Happy Cups are produced locally as that is most beneficial for the environment since CO2 emission by transport is reduced. The natural resources and thereafter created PHA were previously imported out of China, but now come from Europe.
PHA, is short for polyhydroxyalkanoate. The naturally occurring polymer is a biodegradable alternative to plastic derived from fossil fuels. The material dissolves in the sea, in soil water and in the ground. What remains are CO2 and minerals, which are food supplements for microorganisms. Crops such as corn, cassava or sugar beet can be converted into PHA. This is done by allowing bacteria to eat the sugar-rich crops, these bacteria thereafter convert the sugars into long polymers (plastics) of PHA. These pieces of PHA are then collected to produce granulate, the building blocks of a BIOCUP!
MOULDING THE FUTURE
In the journey of becoming a Biocup, the PHA granulate is passed onto a moulding company. They turn the granulate into usable plastics such as a Happy Cups This is done by heating the PHA granulate and then moulding it into the right shape.
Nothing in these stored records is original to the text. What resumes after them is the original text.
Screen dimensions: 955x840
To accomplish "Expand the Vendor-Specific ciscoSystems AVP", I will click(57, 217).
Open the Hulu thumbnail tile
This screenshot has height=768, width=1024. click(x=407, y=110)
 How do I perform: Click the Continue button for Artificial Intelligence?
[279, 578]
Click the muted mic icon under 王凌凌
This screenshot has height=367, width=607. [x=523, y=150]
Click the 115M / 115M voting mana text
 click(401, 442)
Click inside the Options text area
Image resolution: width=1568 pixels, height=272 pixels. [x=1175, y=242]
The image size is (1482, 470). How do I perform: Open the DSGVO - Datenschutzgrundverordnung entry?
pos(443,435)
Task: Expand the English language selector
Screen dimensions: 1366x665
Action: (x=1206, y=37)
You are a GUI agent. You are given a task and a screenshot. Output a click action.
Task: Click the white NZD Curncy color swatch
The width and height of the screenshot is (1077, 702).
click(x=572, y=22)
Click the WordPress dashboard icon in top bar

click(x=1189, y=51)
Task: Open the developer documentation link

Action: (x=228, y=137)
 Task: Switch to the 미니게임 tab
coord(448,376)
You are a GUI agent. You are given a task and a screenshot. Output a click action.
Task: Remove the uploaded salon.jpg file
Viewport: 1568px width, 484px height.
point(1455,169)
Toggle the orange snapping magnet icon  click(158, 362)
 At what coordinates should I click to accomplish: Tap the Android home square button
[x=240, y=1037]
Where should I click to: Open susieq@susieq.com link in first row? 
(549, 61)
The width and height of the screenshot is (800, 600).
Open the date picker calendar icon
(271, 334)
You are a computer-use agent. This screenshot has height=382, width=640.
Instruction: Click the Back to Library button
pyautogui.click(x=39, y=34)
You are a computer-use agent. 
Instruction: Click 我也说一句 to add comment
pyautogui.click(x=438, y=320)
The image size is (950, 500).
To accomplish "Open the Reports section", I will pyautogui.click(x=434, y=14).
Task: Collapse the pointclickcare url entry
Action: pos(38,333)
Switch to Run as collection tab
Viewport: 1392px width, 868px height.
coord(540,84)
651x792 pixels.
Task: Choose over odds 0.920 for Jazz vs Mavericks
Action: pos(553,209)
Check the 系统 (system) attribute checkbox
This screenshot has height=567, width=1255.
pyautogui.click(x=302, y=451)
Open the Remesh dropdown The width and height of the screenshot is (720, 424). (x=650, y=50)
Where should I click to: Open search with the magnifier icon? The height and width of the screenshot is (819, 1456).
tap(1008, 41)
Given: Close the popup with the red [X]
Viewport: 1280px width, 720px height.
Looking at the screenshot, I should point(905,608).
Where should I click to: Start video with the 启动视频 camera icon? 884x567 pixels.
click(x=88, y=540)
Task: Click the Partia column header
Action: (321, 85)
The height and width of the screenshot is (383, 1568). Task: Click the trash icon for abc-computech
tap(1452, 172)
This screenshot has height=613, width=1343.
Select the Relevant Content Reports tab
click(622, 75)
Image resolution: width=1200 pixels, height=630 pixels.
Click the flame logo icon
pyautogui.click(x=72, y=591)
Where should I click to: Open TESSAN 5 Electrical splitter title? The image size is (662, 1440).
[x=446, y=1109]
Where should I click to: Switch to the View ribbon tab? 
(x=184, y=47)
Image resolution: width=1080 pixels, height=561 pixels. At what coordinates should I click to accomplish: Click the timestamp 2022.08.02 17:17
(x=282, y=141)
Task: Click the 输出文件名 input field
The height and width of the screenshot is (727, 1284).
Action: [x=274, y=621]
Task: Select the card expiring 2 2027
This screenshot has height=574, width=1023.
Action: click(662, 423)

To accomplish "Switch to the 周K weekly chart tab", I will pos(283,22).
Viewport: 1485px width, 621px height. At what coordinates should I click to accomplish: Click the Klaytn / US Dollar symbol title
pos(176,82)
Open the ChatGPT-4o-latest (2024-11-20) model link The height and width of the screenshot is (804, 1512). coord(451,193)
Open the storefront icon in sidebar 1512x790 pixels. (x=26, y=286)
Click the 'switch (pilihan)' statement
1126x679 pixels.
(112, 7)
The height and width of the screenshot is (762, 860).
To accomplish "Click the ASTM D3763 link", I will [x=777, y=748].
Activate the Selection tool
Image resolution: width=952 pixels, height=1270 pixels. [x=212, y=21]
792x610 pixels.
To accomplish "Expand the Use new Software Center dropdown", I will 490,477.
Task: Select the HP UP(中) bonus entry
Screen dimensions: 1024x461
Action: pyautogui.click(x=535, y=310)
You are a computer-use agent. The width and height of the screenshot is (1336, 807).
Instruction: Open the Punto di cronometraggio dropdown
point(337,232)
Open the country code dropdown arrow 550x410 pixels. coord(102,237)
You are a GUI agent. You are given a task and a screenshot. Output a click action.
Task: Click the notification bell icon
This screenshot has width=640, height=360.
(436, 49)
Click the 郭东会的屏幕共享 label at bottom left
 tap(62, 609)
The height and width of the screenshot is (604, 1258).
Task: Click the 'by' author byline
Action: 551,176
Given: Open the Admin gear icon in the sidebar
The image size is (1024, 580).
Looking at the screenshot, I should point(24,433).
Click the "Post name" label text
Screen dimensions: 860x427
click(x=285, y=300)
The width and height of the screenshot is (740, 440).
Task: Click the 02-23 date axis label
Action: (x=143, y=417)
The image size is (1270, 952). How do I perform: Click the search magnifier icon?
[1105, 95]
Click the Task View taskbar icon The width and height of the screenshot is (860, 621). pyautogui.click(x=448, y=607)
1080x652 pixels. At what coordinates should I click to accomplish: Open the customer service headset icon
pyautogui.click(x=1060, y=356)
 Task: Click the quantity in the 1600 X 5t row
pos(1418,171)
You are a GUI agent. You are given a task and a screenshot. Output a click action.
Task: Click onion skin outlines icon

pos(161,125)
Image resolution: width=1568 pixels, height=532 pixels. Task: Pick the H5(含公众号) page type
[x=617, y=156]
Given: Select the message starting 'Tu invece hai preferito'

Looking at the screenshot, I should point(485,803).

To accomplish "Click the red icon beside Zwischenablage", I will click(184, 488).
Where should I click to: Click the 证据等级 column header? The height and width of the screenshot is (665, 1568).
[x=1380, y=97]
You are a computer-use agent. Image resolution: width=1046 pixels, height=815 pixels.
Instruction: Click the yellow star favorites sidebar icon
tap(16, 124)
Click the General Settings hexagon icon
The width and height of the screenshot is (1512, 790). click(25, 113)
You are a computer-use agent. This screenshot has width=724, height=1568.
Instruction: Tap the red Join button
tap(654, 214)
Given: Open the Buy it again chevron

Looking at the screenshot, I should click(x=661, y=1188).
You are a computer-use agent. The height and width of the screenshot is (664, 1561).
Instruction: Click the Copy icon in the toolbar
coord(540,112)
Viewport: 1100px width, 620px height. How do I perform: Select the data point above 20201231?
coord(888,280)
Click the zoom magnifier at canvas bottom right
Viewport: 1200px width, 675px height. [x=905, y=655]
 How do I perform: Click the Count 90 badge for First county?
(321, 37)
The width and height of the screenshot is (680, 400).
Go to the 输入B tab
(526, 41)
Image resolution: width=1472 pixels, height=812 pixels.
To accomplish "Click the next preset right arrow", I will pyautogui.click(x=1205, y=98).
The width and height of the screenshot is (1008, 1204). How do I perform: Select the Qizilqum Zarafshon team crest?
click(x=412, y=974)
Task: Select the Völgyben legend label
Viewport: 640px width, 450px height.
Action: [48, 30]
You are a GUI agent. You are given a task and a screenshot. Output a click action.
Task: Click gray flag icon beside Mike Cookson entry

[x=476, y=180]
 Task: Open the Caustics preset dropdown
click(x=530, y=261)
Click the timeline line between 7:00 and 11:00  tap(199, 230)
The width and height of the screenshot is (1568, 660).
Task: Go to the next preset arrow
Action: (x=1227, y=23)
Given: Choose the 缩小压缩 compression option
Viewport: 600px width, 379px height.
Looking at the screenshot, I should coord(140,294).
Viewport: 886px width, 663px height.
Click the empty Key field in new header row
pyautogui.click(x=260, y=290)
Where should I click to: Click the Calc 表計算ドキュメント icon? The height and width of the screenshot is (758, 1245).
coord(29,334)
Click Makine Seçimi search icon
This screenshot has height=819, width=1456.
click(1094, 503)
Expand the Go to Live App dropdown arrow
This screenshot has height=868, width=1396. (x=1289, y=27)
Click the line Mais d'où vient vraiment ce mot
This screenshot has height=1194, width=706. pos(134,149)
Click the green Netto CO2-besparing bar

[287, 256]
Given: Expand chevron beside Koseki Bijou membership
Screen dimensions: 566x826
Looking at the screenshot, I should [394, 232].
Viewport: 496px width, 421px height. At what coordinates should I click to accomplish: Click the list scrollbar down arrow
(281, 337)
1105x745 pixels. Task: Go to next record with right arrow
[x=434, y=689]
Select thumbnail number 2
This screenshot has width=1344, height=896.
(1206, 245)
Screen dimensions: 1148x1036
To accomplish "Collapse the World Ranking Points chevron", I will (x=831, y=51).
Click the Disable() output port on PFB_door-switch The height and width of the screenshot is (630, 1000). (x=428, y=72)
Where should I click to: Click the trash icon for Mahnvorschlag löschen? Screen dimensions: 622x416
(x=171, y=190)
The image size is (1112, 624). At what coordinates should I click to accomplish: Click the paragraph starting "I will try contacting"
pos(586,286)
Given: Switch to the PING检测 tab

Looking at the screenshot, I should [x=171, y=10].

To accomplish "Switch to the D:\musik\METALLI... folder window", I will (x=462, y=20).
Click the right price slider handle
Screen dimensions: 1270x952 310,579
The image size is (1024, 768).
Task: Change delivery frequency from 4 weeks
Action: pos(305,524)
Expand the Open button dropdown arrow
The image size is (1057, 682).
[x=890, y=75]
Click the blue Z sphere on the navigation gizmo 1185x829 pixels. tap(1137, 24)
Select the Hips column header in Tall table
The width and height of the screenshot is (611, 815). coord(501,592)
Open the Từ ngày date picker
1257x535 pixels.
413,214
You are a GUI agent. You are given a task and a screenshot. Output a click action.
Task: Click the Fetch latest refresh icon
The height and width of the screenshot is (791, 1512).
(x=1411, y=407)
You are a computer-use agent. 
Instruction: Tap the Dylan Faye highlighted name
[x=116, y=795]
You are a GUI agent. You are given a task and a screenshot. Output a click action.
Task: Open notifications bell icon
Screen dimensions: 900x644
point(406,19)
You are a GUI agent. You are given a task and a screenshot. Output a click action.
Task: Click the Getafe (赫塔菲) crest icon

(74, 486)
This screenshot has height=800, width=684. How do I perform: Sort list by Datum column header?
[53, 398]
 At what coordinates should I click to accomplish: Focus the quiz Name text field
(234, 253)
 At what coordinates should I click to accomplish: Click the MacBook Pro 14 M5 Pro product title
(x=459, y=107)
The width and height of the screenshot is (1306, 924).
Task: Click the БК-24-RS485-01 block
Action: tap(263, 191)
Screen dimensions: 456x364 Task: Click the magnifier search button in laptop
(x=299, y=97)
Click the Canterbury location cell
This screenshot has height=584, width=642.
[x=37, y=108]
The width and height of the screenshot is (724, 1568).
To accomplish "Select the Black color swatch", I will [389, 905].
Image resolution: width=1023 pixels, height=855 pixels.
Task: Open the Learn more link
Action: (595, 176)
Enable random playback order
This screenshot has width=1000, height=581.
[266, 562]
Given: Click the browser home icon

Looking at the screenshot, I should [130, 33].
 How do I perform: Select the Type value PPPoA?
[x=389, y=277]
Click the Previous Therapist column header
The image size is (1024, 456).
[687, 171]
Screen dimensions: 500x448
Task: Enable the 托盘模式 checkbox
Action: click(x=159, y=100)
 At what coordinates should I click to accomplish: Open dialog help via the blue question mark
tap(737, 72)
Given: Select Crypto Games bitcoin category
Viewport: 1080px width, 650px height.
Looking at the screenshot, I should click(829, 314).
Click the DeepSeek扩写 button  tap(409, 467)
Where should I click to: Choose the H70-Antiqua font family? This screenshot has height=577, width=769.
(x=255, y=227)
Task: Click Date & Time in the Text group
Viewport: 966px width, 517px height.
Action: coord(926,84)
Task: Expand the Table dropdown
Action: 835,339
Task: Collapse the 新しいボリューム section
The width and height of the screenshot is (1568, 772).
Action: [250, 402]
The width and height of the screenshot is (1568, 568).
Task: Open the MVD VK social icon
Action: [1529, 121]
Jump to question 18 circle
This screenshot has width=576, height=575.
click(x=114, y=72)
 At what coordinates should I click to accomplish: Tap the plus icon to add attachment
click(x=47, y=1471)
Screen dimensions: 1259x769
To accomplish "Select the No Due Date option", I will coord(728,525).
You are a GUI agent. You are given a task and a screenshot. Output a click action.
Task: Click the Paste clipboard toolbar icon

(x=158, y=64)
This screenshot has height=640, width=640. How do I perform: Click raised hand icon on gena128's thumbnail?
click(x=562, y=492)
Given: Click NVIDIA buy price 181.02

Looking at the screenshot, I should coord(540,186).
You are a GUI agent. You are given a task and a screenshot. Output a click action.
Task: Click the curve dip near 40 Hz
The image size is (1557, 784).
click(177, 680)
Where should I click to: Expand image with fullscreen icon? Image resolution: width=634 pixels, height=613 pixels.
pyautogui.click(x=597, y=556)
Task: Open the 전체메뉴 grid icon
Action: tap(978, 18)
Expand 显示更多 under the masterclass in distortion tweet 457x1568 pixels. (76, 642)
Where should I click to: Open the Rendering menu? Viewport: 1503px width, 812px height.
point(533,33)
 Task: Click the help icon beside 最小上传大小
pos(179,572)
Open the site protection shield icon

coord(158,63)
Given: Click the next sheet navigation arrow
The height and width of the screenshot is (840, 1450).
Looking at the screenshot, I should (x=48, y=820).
Van Hall Larenstein is researching the possibilities of making PHA and Happy Cups even more environmentally friendly. For example, by using wastewater as a source of organic material to feed the PHA-producing bacteria. So far, a Life Cycle Assessment has shown that PHA has less impact on the environment than PP-R, PET or PC plastics. It is not only sustainable, but also unique in the world!